Living here in South Central, you get use to the weird natural events of mother nature. Small flooding in areas aren't uncommon. Snow Storms to us are what you call blizzards in the lower 49. Avalanches are normal. Earthquakes are pretty common as Alaska has the most in the world. But Volcano's are kind of a special breed of natural occurance.
A few days ago, Mt. Redoubt blew and has kept blowing. Quite a few people were taken back (these are the newbies moved up here from outta State) by what they thought would be the end of the world. Others, like myself, just shrugged our shoulders and kept moving as this is just life in Alaska. Mt. Redoubt isn't usually a ash type volcano, and doesn't usually stay active for long.
Now the newbies of Alaska were worried about many items. Would my power shut off, would my well stop working (many have water wells) or my septic, would I be able to eat, what do I do if it is on my house/vehicle/sled(snowmachine)/etc, what if my animal eats the snow? What do you say to these people?

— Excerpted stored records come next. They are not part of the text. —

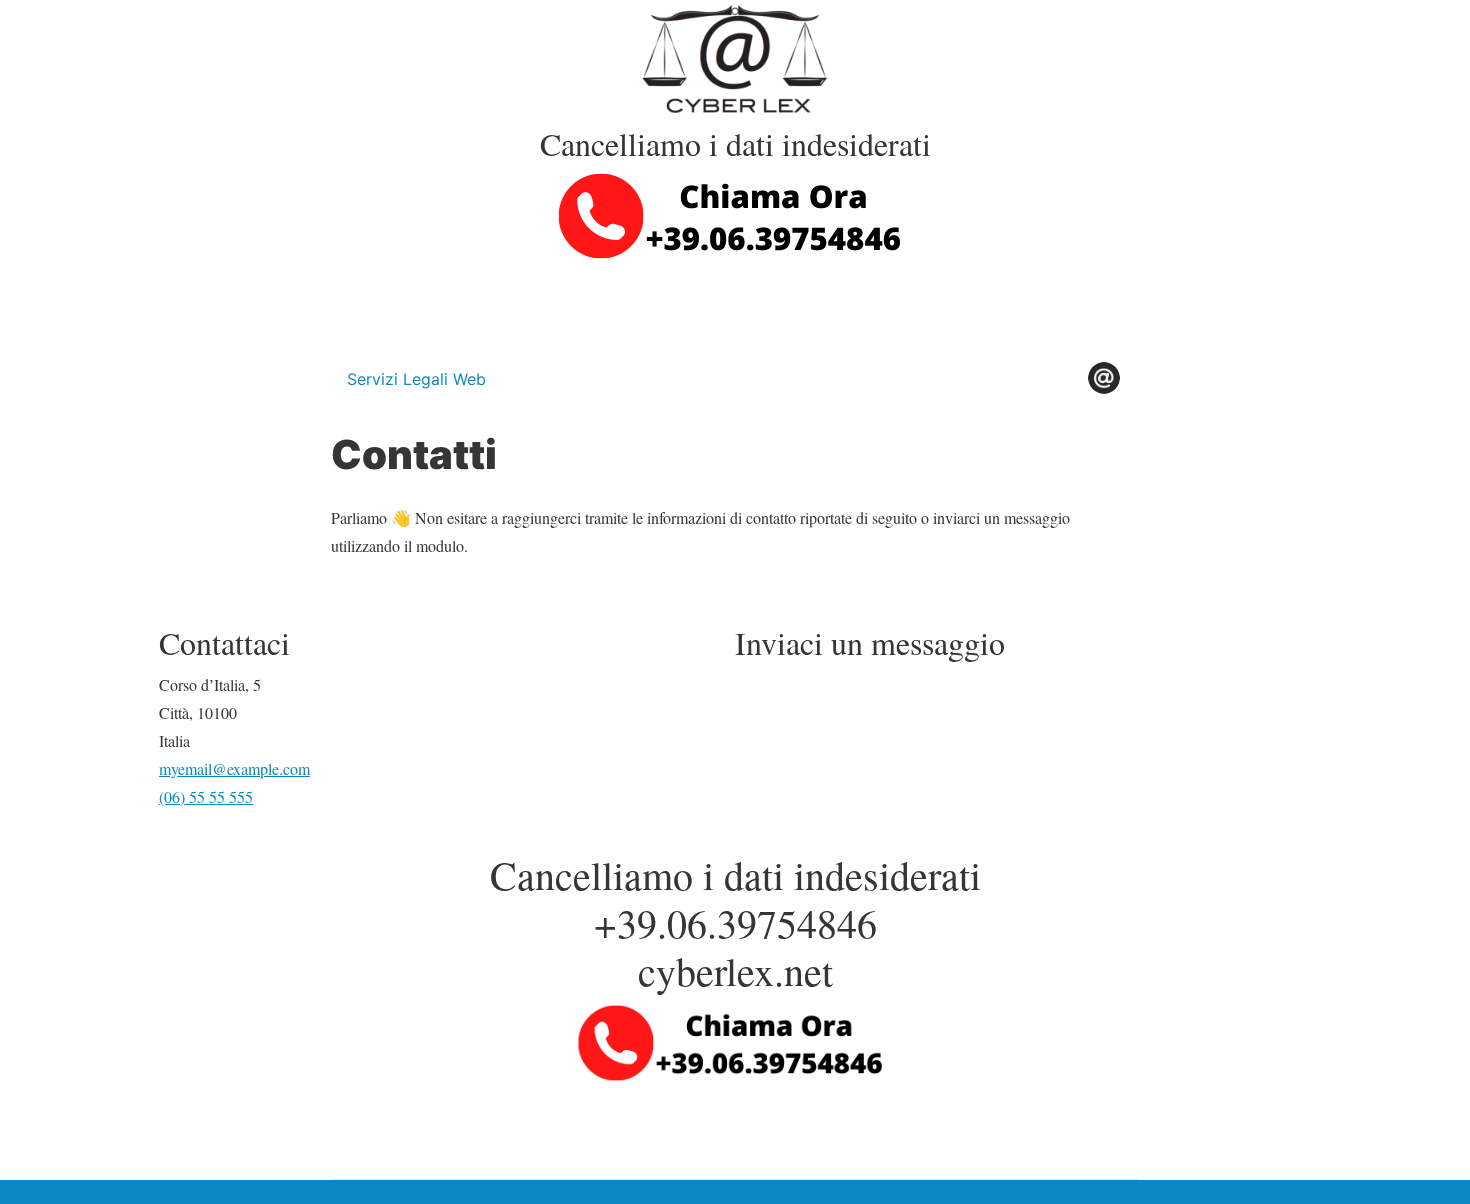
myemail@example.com (234, 768)
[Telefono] (735, 213)
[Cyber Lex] (735, 59)
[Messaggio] (735, 303)
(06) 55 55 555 (206, 796)
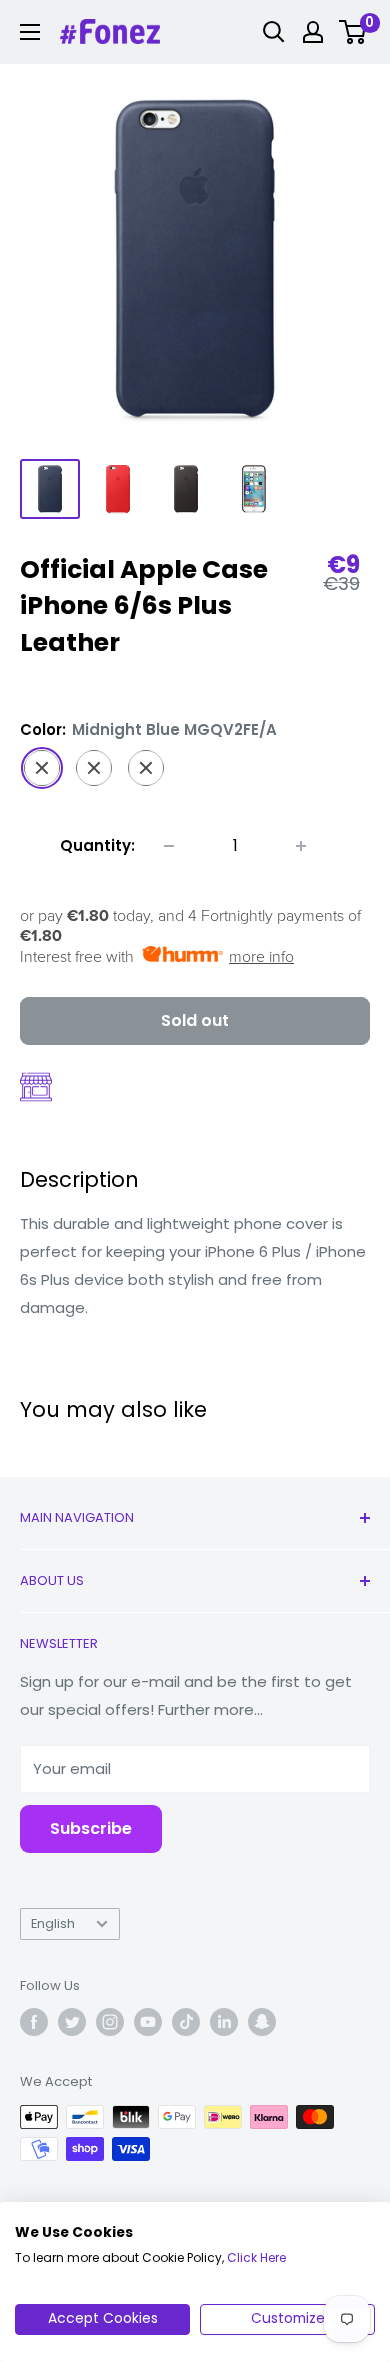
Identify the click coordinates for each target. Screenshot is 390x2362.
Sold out (195, 1020)
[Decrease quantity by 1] (169, 846)
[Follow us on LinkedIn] (224, 2022)
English (53, 1923)
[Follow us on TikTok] (186, 2022)
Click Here (256, 2257)
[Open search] (274, 32)
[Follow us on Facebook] (34, 2022)
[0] (353, 32)
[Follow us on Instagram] (110, 2022)
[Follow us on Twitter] (72, 2022)
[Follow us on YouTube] (148, 2022)
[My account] (313, 32)
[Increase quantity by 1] (301, 846)
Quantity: (97, 845)
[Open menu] (30, 32)
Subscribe (91, 1828)
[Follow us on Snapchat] (262, 2022)
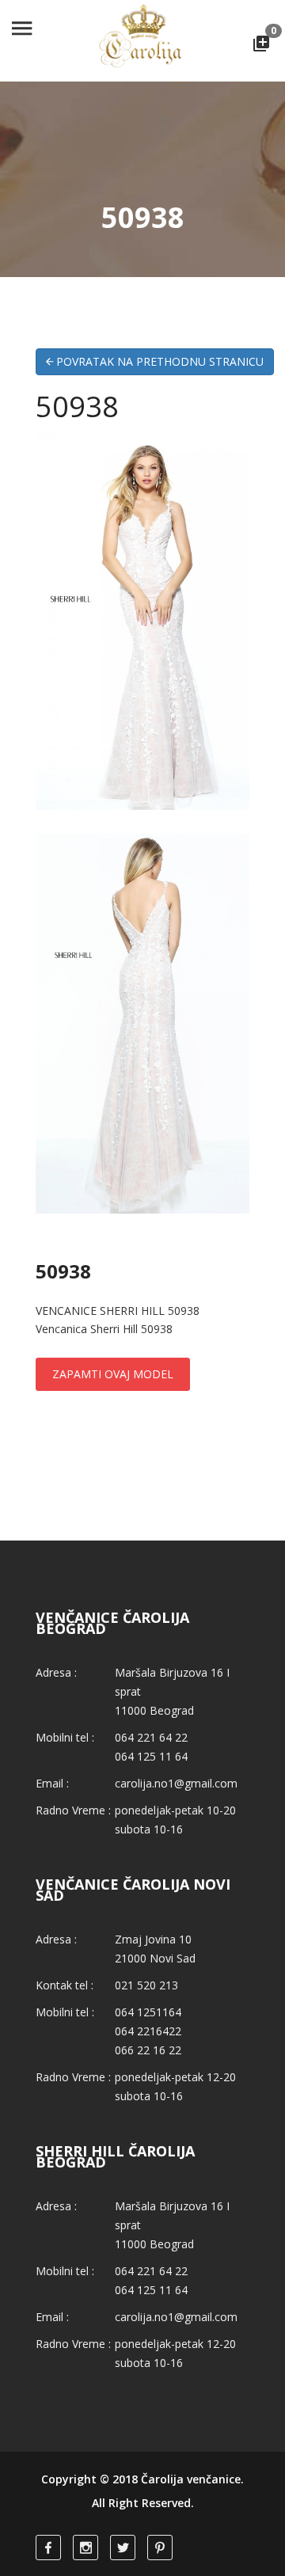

In times like this you just sit back and watch the happenings. Ash is harmful but isn't the end of the world. You wash your vehicle and do NOT use the windshield wipers until you do wash it. If you have ash on your house, you wait for spring 9as there is still a bunch of snow on the ground) and water down your roof. If you animals eat the snow, make sure to have plenty of fresh water for them... as ash is abrasive. And if you want to be sure they are okay, you give them some bread so the ash won't hurt their stomach or intestines. Everyone should have some water somewhere in their house or apartment for emergancyies as well as batteries for flashlights or candles. Also, new airfilters for the vehicles you own is always a good thing. The one thing I would worry about in the winter for something like this would be that your waterlines freeze. Then you might have a problem.